Son comportement sur le front de l'Est a-t-il été héroïque ou est-ce qu'il a une fois de plus gonflé l'affaire?

Il a indéniablement pris des risques et payé de sa personne. Mais il a donné à l'entreprise une dimension épique largement exagérée, comme en atteste son ouvrage "La campagne de Russie", paru en 1949. La réalité, c'est qu'il avançait souvent des excuses pour ne pas être au front. D'autre part, il n'a jamais dirigé la Légion Wallonie. Cette tâche fut confiée à des militaires de métier. Degrelle n'était rien d'autre qu'un animateur ou un entraîneur. Enfin, la fameuse percée de Tcherkassy n'est pas l'oeuvre de la Légion Wallonie, mais de divisions SS.

Entre Degrelle et Hergé, c'était juste une amitié personnelle ou est-ce qu'il y avait une certaine communauté d'esprit?
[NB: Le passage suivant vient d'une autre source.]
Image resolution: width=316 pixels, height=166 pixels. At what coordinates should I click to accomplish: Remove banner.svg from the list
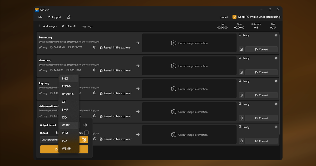pyautogui.click(x=276, y=35)
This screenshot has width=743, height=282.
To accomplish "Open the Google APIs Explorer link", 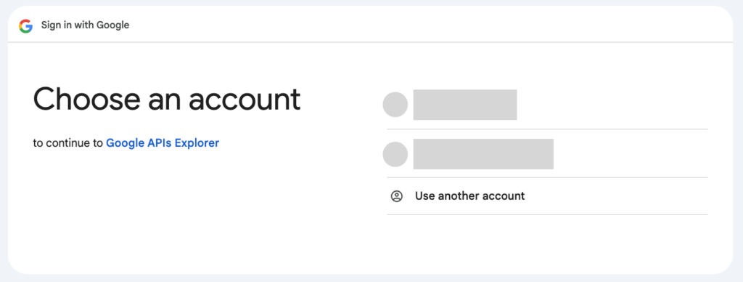I will point(163,143).
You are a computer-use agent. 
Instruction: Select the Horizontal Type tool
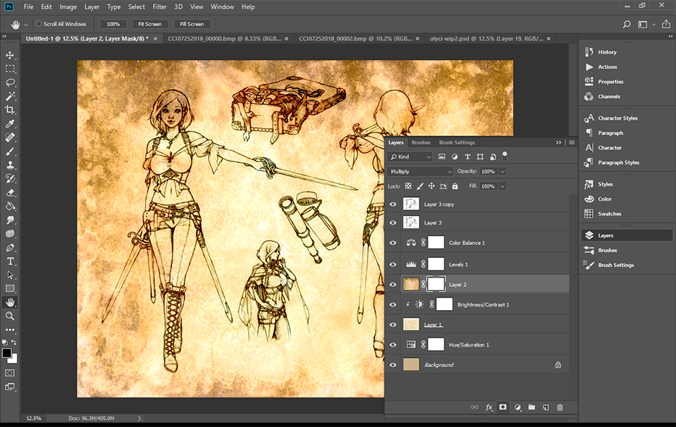point(10,261)
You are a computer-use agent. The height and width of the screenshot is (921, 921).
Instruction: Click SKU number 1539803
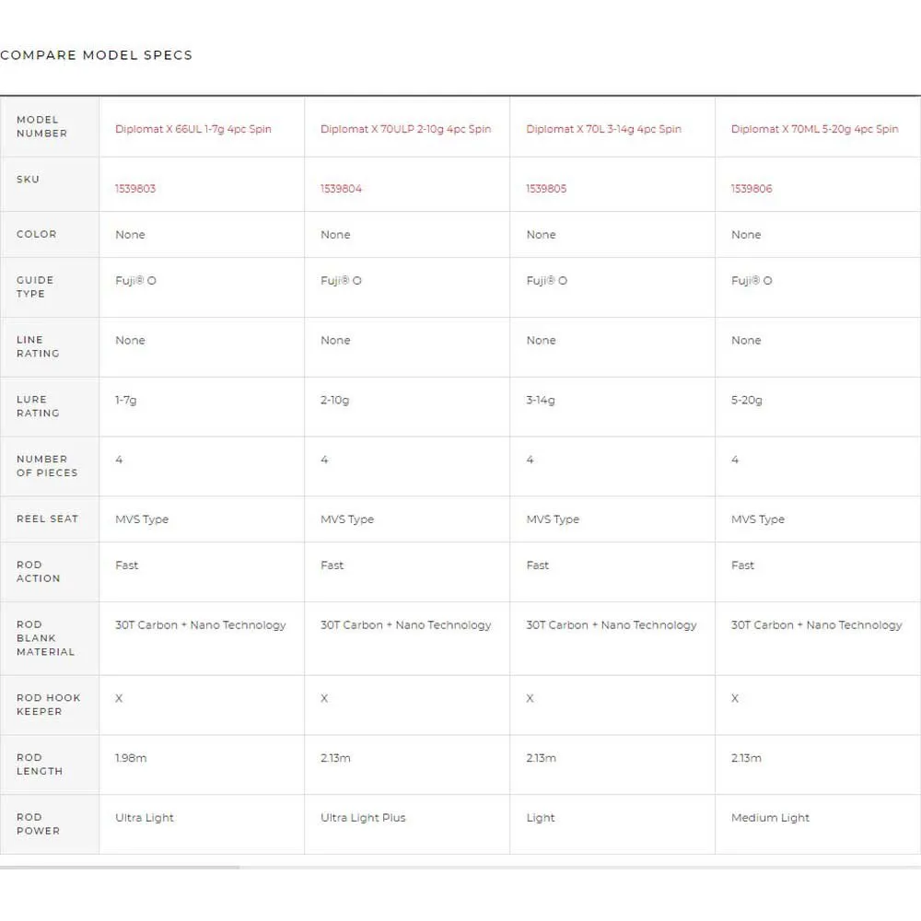coord(135,189)
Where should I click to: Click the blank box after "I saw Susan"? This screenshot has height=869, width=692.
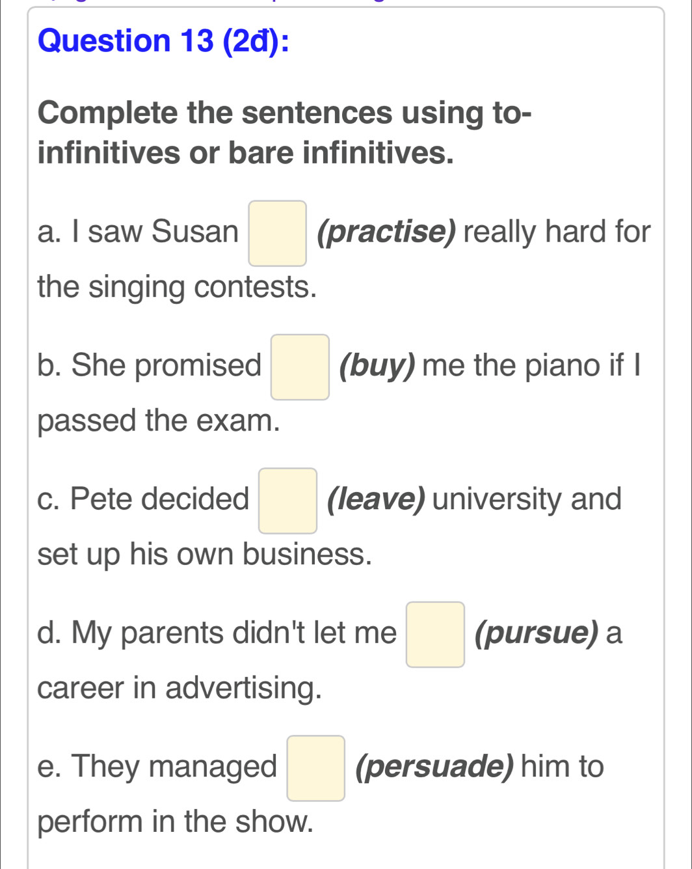click(x=277, y=234)
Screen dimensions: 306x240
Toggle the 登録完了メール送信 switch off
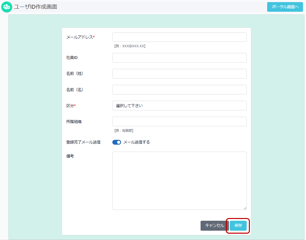[117, 142]

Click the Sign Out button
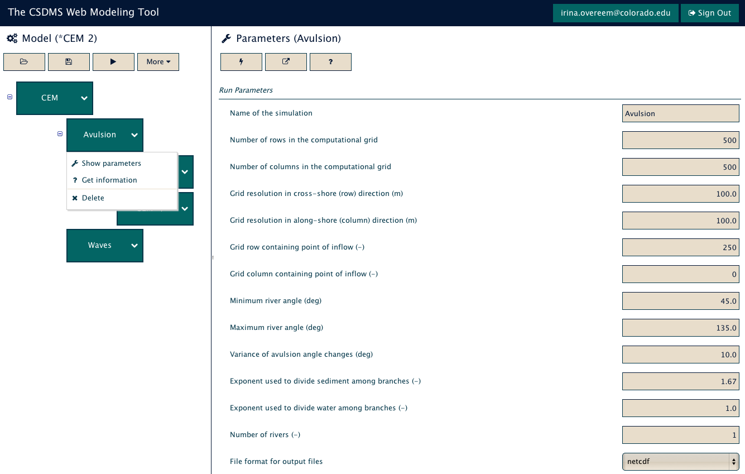pos(710,13)
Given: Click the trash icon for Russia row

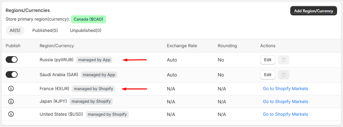Looking at the screenshot, I should click(x=283, y=60).
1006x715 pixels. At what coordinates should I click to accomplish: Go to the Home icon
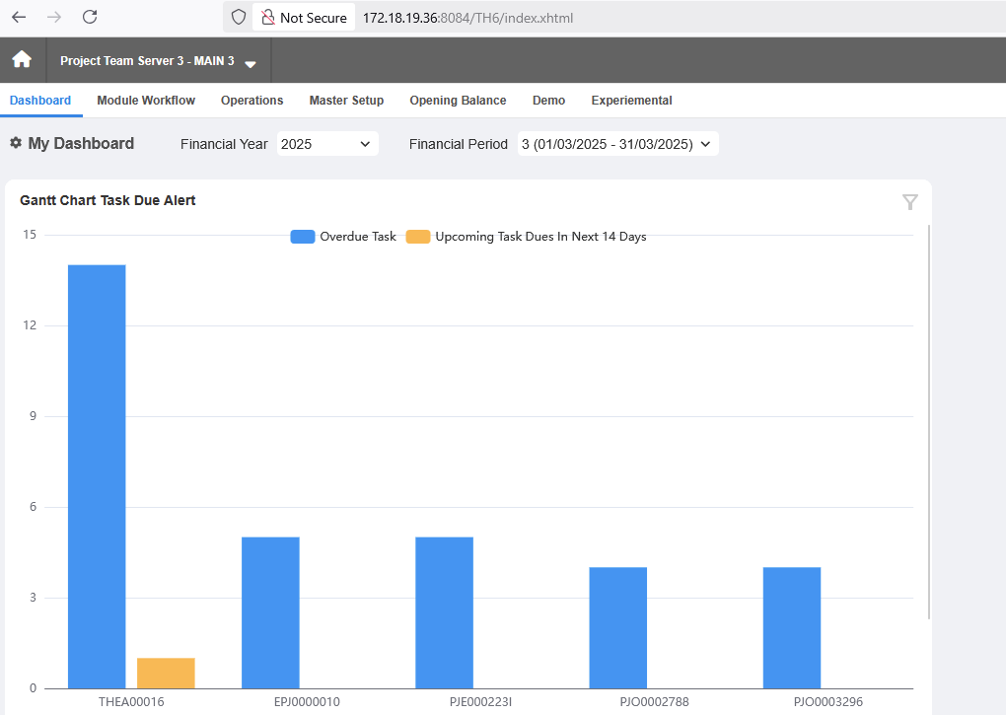click(x=22, y=59)

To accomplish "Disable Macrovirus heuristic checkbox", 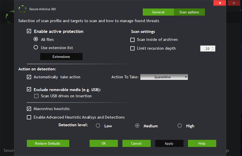I will pyautogui.click(x=29, y=109).
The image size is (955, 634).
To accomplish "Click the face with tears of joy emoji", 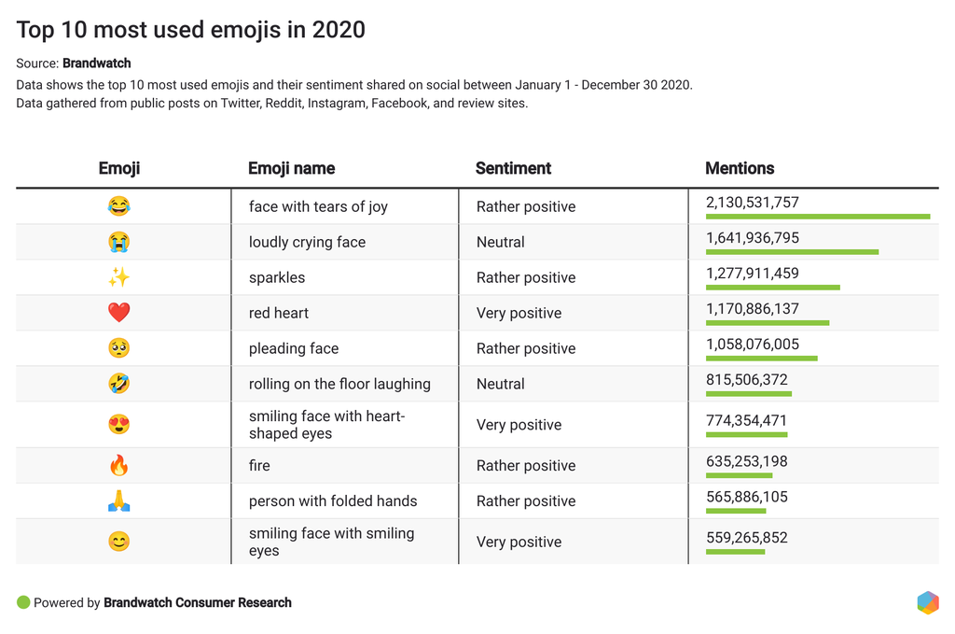I will coord(118,206).
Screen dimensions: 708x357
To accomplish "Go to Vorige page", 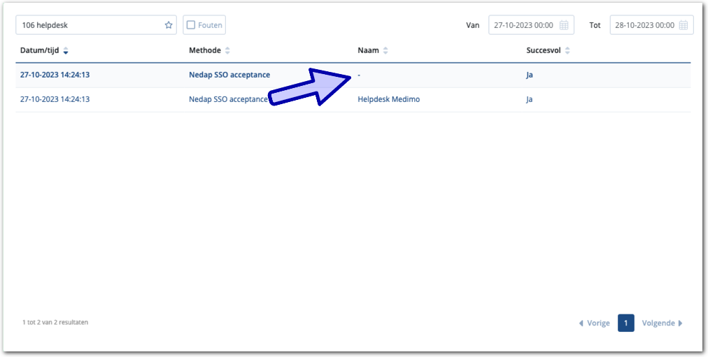I will pos(594,323).
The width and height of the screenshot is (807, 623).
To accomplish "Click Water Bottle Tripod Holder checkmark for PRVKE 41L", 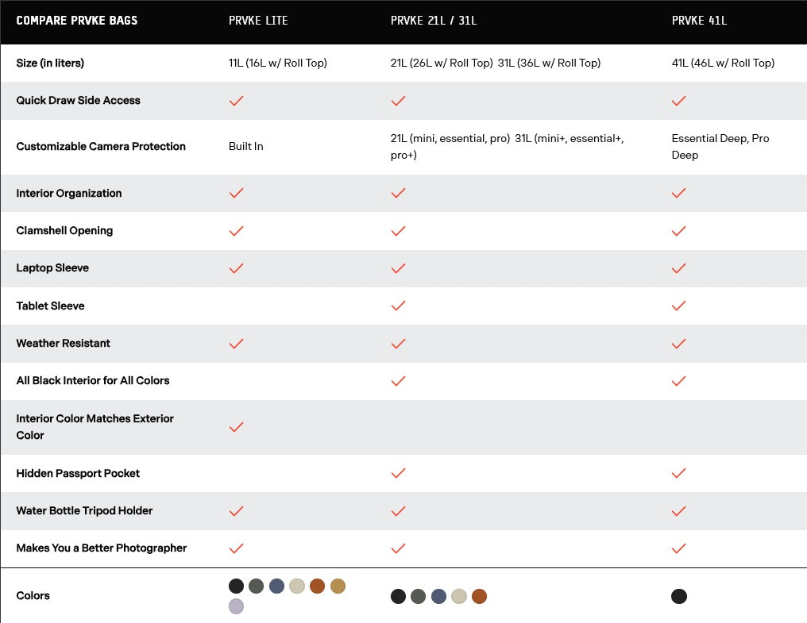I will click(678, 511).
Hergé n'était pas rexiste, mais il y avait entre Degrelle et lui une communauté d'intérêt idéologique. Malgré quelques disputes d'ordre professionnel lorsqu'ils travaillaient au "Vingtième Siècle", Hergé a conservé, après la guerre, une réelle admiration pour Degrelle. Il est parvenu à se procurer son livre de 1949 sur la campagne de Russie et il a écrit à l'éditeur suisse pour lui dire à quel point il considérait que Degrelle s'était admirablement comporté. Plus tard, Hergé s'est confié à la presse néerlandophone et a admis, dans les colonnes de "Humo" et du "Haagse Post", avoir cru à l'Ordre Nouveau. Il a avoué que c'était une erreur.

Ils partageaient le même mentor...

Tous deux ont, en effet, commencé leur carrière éditoriale au "Vingtième Siècle" après avoir été engagés par l'abbé Norbert Wallez. Le premier album d'Hergé, "Tintin au pays des Soviets", était une commande de Wallez. Ecarté du journal, Wallez a parcouru le pays pendant la guerre en tant que conférencier, pour soutenir la collaboration avec l'Allemagne. Hergé était aussi ami avec le dessinateur Jean Vermeire, dit Jiv, qui était un lieutenant de Degrelle. Par ailleurs, Pierre Assouline, biographe d'Hergé, découvrira, en 1996, qu'Hergé avait entamé des démarches juste après la guerre pour aller s'établir en Argentine. Son contact sur place n'était autre que Pierre Daye, un complice de Degrelle recherché par la justice belge.

Degrelle était-il antisémite?

Il faut distinguer trois paliers. Au départ, Degrelle participait d'un antisémitisme traditionnel nourri de préjugés envers les Juifs. Un antisémitisme "soft" qu'on retrouve aussi chez Churchill. Degrelle a durci son discours après son échec électoral face à Van Zeeland, dans un contexte où de nombreux Juifs allemands cherchaient refuge en Belgique. "La Belgique aux Belges", disait Degrelle. Il basculera complètement, en 1979, dans sa lettre au Pape où il adopte un antisémitisme radical et négationniste.

La classe politique belge avait visiblement intérêt à ce que Degrelle ne soit pas ramené en Belgique pour être jugé. Qu'aurait pu faire Degrelle comme révélations?

Je ne pense pas que Degrelle, contrairement à ce qu'il affirmait, avait des révélations à faire. Par contre, sa présence en Belgique aurait, à coup sûr, empoisonné le climat politique d'après-guerre. Il aurait notamment pu faire des déclarations embarrassantes sur l'attitude du gouvernement belge en France. Avant de prendre la route de l'exil vers Londres, le gouvernement avait installé ses quartiers à Vichy.

Chez qui ces appréhensions étaient-elles plus fortes?

C'est surtout Paul-Henri Spaak qui ne voulait pas voir Degrelle rentrer en Belgique. En 1946, le major George de Lovinfosse monta une opération d'enlèvement de Degrelle dans son repère espagnol. Il obtint le feu vert du Premier ministre Achille Van Acker. Mais l'opération fut annulée au dernier moment sur ordre du ministère des Affaires étrangères, alors dirigé par Spaak.

"Degrelle 1906-1994", Arnaud de la Croix, éditions Racine, 224 pages, 19,95 euros.